S2. 16

2.4K 194 5
                                    

Cerita ini hasil pemikiran nyata penulis sendiri.  Maaf jika ada nama, tempat, latar dll.

Selamat membaca ini dan selamat menikmati cerita ini. Semoga kalian suka dengan cerita ini.
Terima kasih.

•••

"Dan, lihat, deh."

"Hmm? Lihat apa?"

"Lihat ini. Nih, coba lihat."

"Coba."

"Udah, 'kan?"

"Udah apanya? Cepet banget lo nutupnya, Sel."

"Dih! Ya udah, sekali lagi, ya."

"Hmm."

"Aa! Jangan dipegang, dong."

"Ya ampun. Cuman segitu doang juga."

"Ya, tapi sakit. Bisa pelan-an dikit nggak, sih?"

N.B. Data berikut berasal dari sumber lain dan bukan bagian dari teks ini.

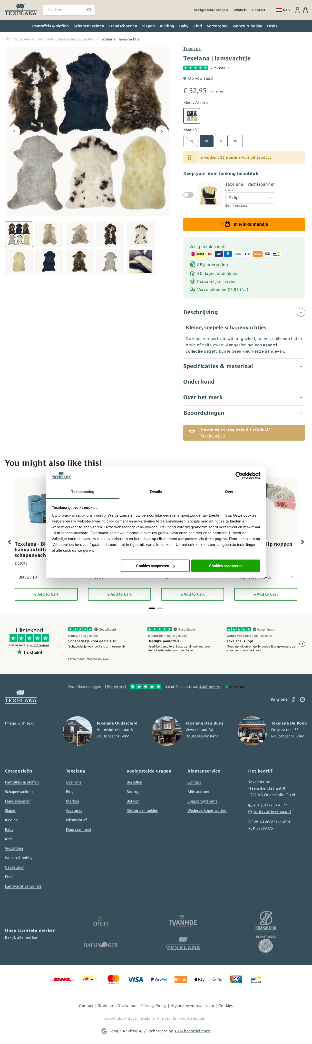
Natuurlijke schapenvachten (71, 39)
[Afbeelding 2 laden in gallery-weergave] (49, 234)
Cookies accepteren (226, 566)
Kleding (167, 26)
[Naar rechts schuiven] (162, 131)
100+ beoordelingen (193, 1031)
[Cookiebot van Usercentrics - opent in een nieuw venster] (239, 475)
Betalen (133, 801)
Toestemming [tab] (82, 492)
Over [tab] (229, 492)
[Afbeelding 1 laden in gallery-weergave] (19, 234)
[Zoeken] (89, 10)
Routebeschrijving (113, 736)
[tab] (152, 608)
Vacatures (74, 810)
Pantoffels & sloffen (50, 26)
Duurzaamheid (78, 829)
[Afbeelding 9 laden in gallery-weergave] (110, 261)
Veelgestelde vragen (211, 10)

"Ya udah, dipelanin megangnya, tapi lo buka lagi, ya."

"Hah? Buka lagi? Seriusan lo?"

"Ya seriuslah. Kalau nggak dibuka, gimana gua megangnya?"

"Oke, bakalan gua buka. Lo janji, ya bakalan pelan megangnya."

"Iya, gua janji."

"Aa!"

•••

Buru-buru Desi mematikan alat perekam suara yang sedang memutar kembali obrolan panjang milik Daniel dan Sella.

Dengan mata yang melotot, Desi menutup mulut dengan kedua tangannya.

Gadis itu seakan tak percaya dengan apa yang ia dengar barusan. Perlahan-lahan, Desi memundurkan tubuhnya hingga membuat jarak antara dirinya denga alat perekam suara miliknya.

"Brengsek!" Desi mengumpat dengan kesal.

Tangannya kemudian meremas selimut dengan kuat. Matanya menatap alat perekam suara yang berada di hadapannya dengan mata yang memerah.

"Gua harus ngasih tau ke Alana soal semua ini. Si Bangsat Daniel nggak boleh macam-macam sama sahabat gua! Gua bakalan bikin lo nyesel, Dan!" ucap Desi berapi-api.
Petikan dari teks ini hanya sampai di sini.